Meskipun fundamental ekonomi Indonesia dimasa lalu dipandang cukup kuat, tetapi dibalik itu mengalami beberapa kelemahan struktural seperti peraturan perdagangan domestik yang kaku dan berlarut-larut, monopoli impor yang menyebabkan kegiatan ekonomi tidak efisien dan kompetitif.

Apabila kita cermati bersama, perilaku dan tatanan ekonomi cenderung tidak mengindahkan tatanan kehidupan yang mengacu pada pasal 33 UUD 1945 yang menyebutkan perekonomian nasional diselenggarakan berdasar atas demokrasi ekonomi, dan memberi kontribusi yang cukup besar terhadap terjadinya krisis ekonomi di negara ini.

Komitmen nasionalisme dan tatanan perekonomian yang demokratis bagi pengusaha nasional yang dibesarkan dan dekat dengan penguasa orde baru diharapkan menjadi penopang perekonomian nasional, justru sebaliknya menjadi salah satu penyebab dominan terpuruknya perekonomian nasional.

Pada akhirnya terlihat sampai saat ini bahwa pemerintah juga harus berjuang dan berkorban untuk mengatasi akibat dari tindakan miskalkulasi para pengusaha yang dibesarkan pemerintah tersebut.

Pemerintah dalam hal ini juga mempunyai andil cukup besar, terutama pada kebijakan yang seringkali tidak mengindahkan tatanan kehidupan perekonomian bangsa dan negara demokratis.

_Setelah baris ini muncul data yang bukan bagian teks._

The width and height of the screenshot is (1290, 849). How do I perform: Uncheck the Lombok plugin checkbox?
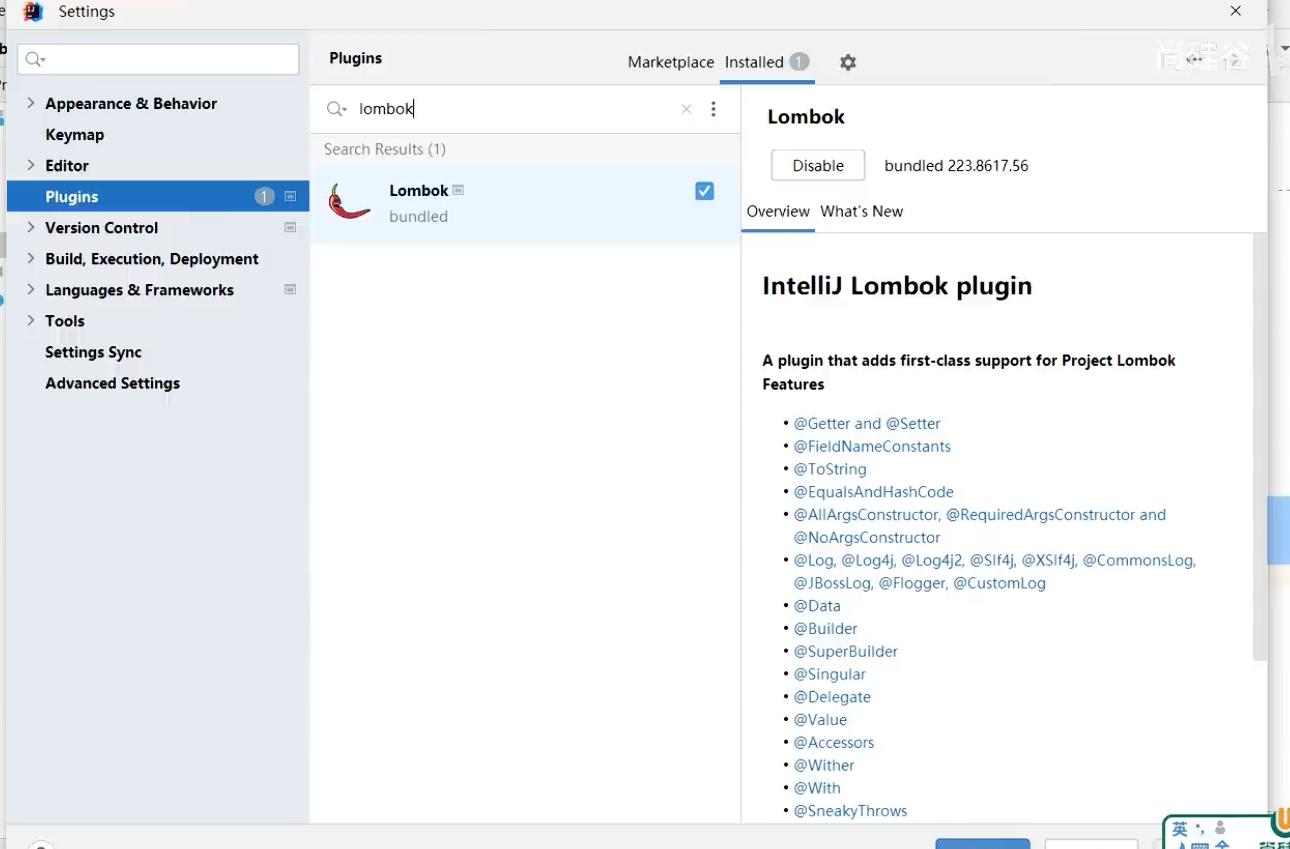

Namun satu hal yang pasti adalah rakyat golongan bawah dan menengah telah ditempatkan pada posisi dan pihak yang ikut memikul beban tersebut tanpa mereka tahu menahu atas kebijakan dan kalkulasi yang keliru itu, hingga memaksakan pemerintah yang notabenya rakyat juga harus turun tangan ikut membatalkan berbagai proyek dan membantu konglomerat atas hutang-hutang luar negeri.

Dari pengalaman yang terjadi tersebut, terbukti bahwa strategi pertumbuhan ekonomi yang menekankan akumulasi modal melalui maksimalisasi keuntungan dan mengesampingkan asas pemerataan hasil pembangunan serta diskriminasi pelaku ekonomi, tidak mampu membangun suatu pondasi yang kuat terhadap perekonomian nasional. Sektor usaha kecil dan menengah yang dulu kurang mendapat perhatian pemerintah, justru disaat krisis mampu memberi daya tahan yang baik terhadap perekonomian kita.

Konglomerasi yang tumbuh dengan fasilitas dan kedekatannya dengan penguasa setelah dilanda krisis moneter menjadi sangat rapuh serta tambah menjadi beban rakyat yang diharuskan membayar hutang kepada pihak luar. Sementara sektor informal yang terpinggirkan oleh tingkah konglomerasi, justru mampu menopang kehidupan ekonomi masyarakat.